3. A Bayesian approach for fitting integrate-and-fire model parameters to electrophysiological data obtained from adult-born neurons

TUOMO MÄKI-MARTTUNEN; ANTONIA MARÍN-BURGIN; LUCAS A. MONGIAT; EMILIO KROPFF; M BELEN PARDI; MARJA-LEENA LINNE; ALEJANDRO F. SCHINDER

Huerta Grande, Cordoba

Congreso; Reunión Anual Sociedad Argentina de Investigación en Neurociencia; 2012

Sociedad Argentina de Investigación en Neurociencia

We have recently shown that immature granule cells (GCs) of the adult dentate gyrus display a low threshold for activation rendered by their high excitation/inhibition balance [1,2].  To better understand the underlying intrinsic and synaptic mechanisms we now present and apply a data integrative method for fitting integrate-and-fire model parameters.

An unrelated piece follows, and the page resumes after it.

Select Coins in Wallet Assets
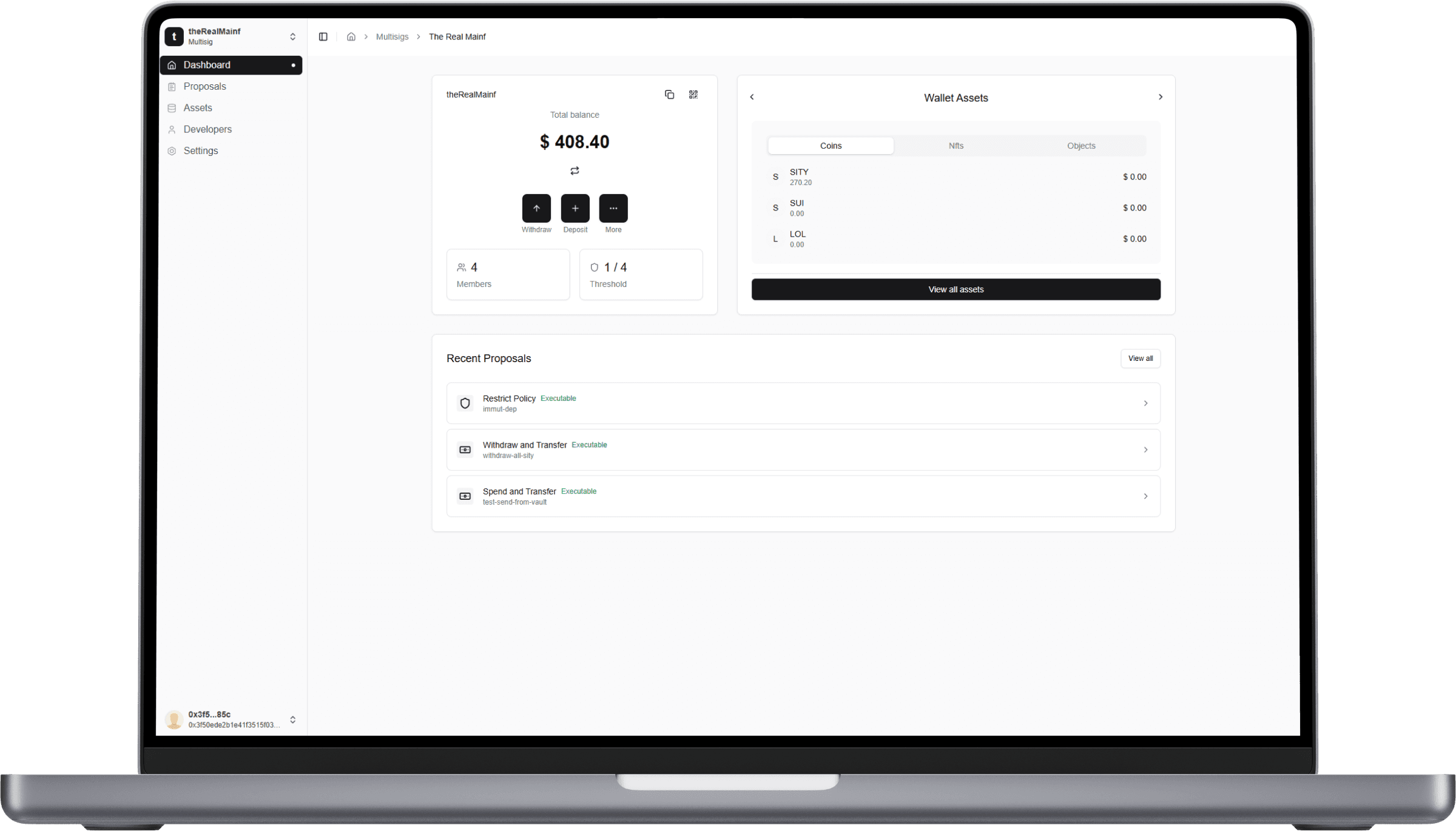 coord(830,146)
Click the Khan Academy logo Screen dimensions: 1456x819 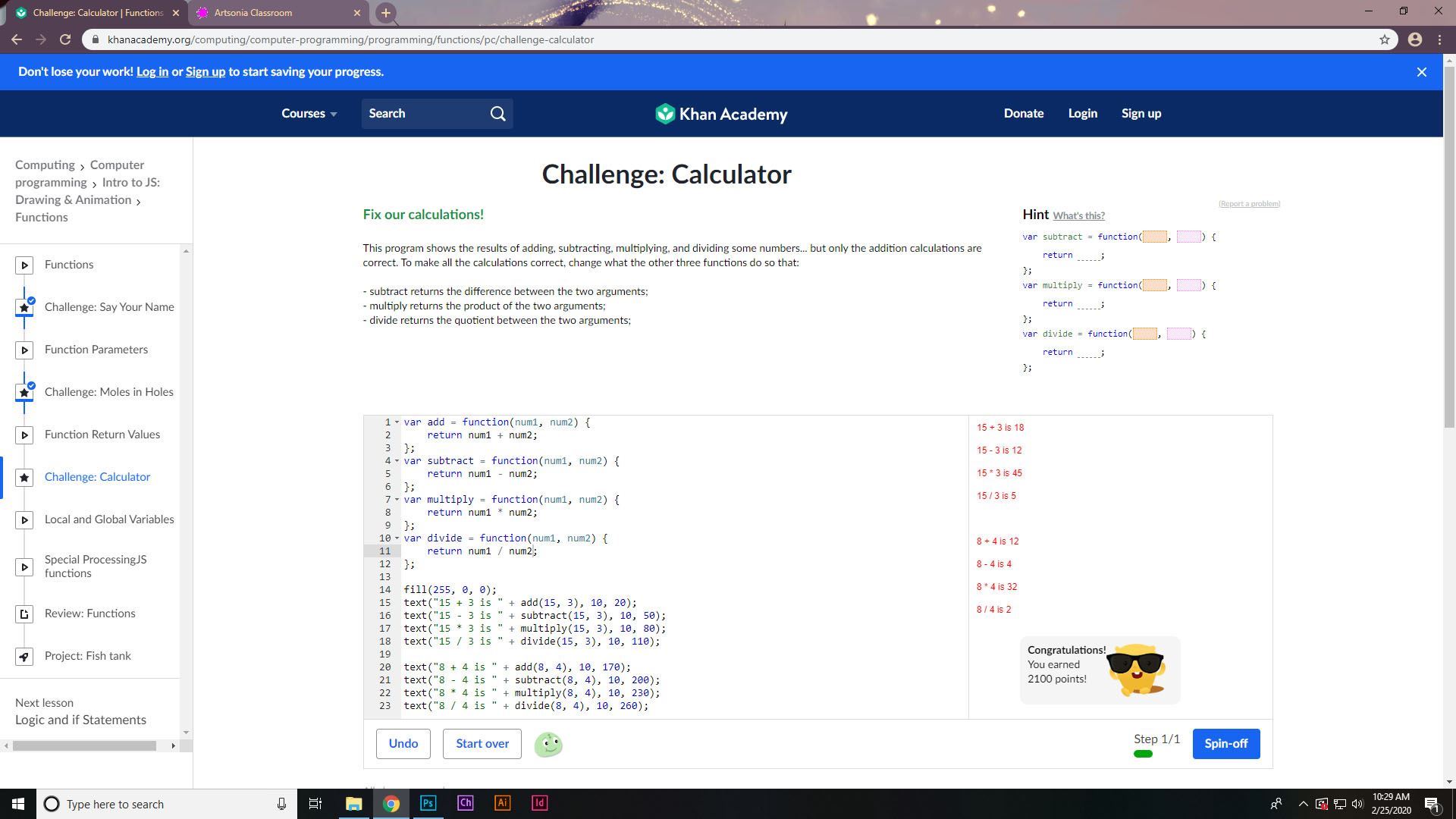[x=721, y=114]
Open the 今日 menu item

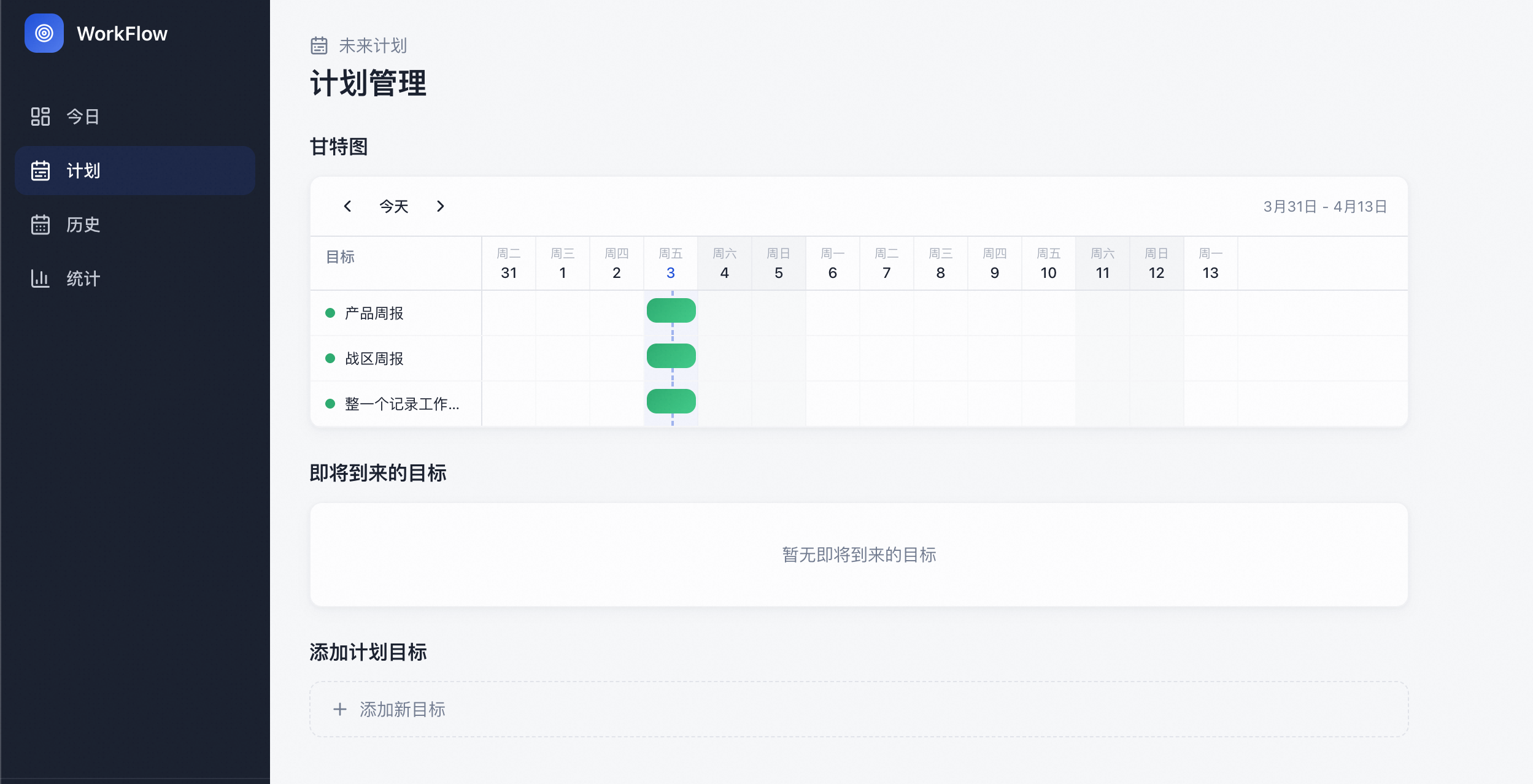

We show how prior data on neuronal properties, such as membrane resistance and threshold potential for spiking [1], can be combined with data obtained from electrophysiological recordings in acute hippocampal slices to obtain a single-neuron model capable of predicting the output to a given input. The data consists of 1) spiking frequency measured against varying injected current and 2) spike trains of GCs observed as a response for entorhinal inputs [2]. For the latter, post-synaptic excitatory and inhibitory currents are collected and used for the parameter fitting and prediction. Our results show that the presented Bayesian method succeeds well in the integrative fitting of the data and that qualitatively correct predictions can be obtained using the model, despite the simplicity of integrate-and-fire dynamics.